Избранный фрагмент:
::::::
Избранные письма. Том 2
Шрифт:
Вы говорите: «Доведите до конца начатую программу». Превосходно! Я только этого и хочу! 14 месяцев я вынашиваю в мыслях эту программу. Но я как раз этого и боюсь, что мне выполнить ее не дадут и — это самое важное — что Вы, сами того не замечая, будете играть в руку многому тому, что будет мешать выполнению установленной программы. Уже не раз сыграли. Вот почему мне так настоятельно надо договориться с Вами. До конца. Хоть на время, хоть на один год.
{197} Вам надо относительно меня крепко знать:
1. Я не хочу работать без полного соглашения с Вами. Я всегда считал и считаю. Вас одним из благороднейших
2. Все, что Вы говорили, я прекрасно помню, по 100 раз передумывал, и если бы меньше ценил Вас, мне было бы легче управлять делом: я просто считался бы не со всем, что слышу от Вас. А когда считаешься со всем и когда Вы сами не замечаете вопиющих противоречий в Ваших высказываемых намерениях, тогда опускаются крылья, становишься вялым, как вобла. И тогда тоже противно, потому что стыдно быть только исполнителем чужой воли.
3. Когда-то я рассчитывал на Ваше широкое доверие, но Вы на него, очевидно, совсем не способны. Стало быть, нам надо договориться до дна. Я этого не боюсь. Я готов к самым радикальным решениям — вплоть до того, чтобы совсем оставить театр.
Ведь все дело в том, чтобы между нами установились какие-то обоюдные уступки. Но ясные, твердо поставленные. Пусть нам трудно договориться, пусть мы такие разные и по характерам, и по темпераментам, и по театральным вкусам, пусть мы во многом идем врозь, — но нападаем вместе.
::::::
Блок данных:
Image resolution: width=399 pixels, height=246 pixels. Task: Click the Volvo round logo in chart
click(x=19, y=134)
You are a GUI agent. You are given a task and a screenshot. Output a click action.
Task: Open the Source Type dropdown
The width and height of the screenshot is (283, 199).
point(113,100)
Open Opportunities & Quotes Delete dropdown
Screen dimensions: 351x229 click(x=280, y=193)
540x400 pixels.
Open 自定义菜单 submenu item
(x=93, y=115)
::::::
Задачи для решения:
[A] Перечислите все стороны, по которым, согласно письму, различаются автор и адресат.
[B] Верните все строки записей из блока данных в точности такими, какими они даны.
Письмо и записи взяты из разных источников.

Ответы к упражнениям:
[A] Характеры, темпераменты, театральные вкусы.

[B]
Image resolution: width=399 pixels, height=246 pixels. Task: Click the Volvo round logo in chart
click(x=19, y=134)
You are a GUI agent. You are given a task and a screenshot. Output a click action.
Task: Open the Source Type dropdown
The width and height of the screenshot is (283, 199).
point(113,100)
Open Opportunities & Quotes Delete dropdown
Screen dimensions: 351x229 click(x=280, y=193)
540x400 pixels.
Open 自定义菜单 submenu item
(x=93, y=115)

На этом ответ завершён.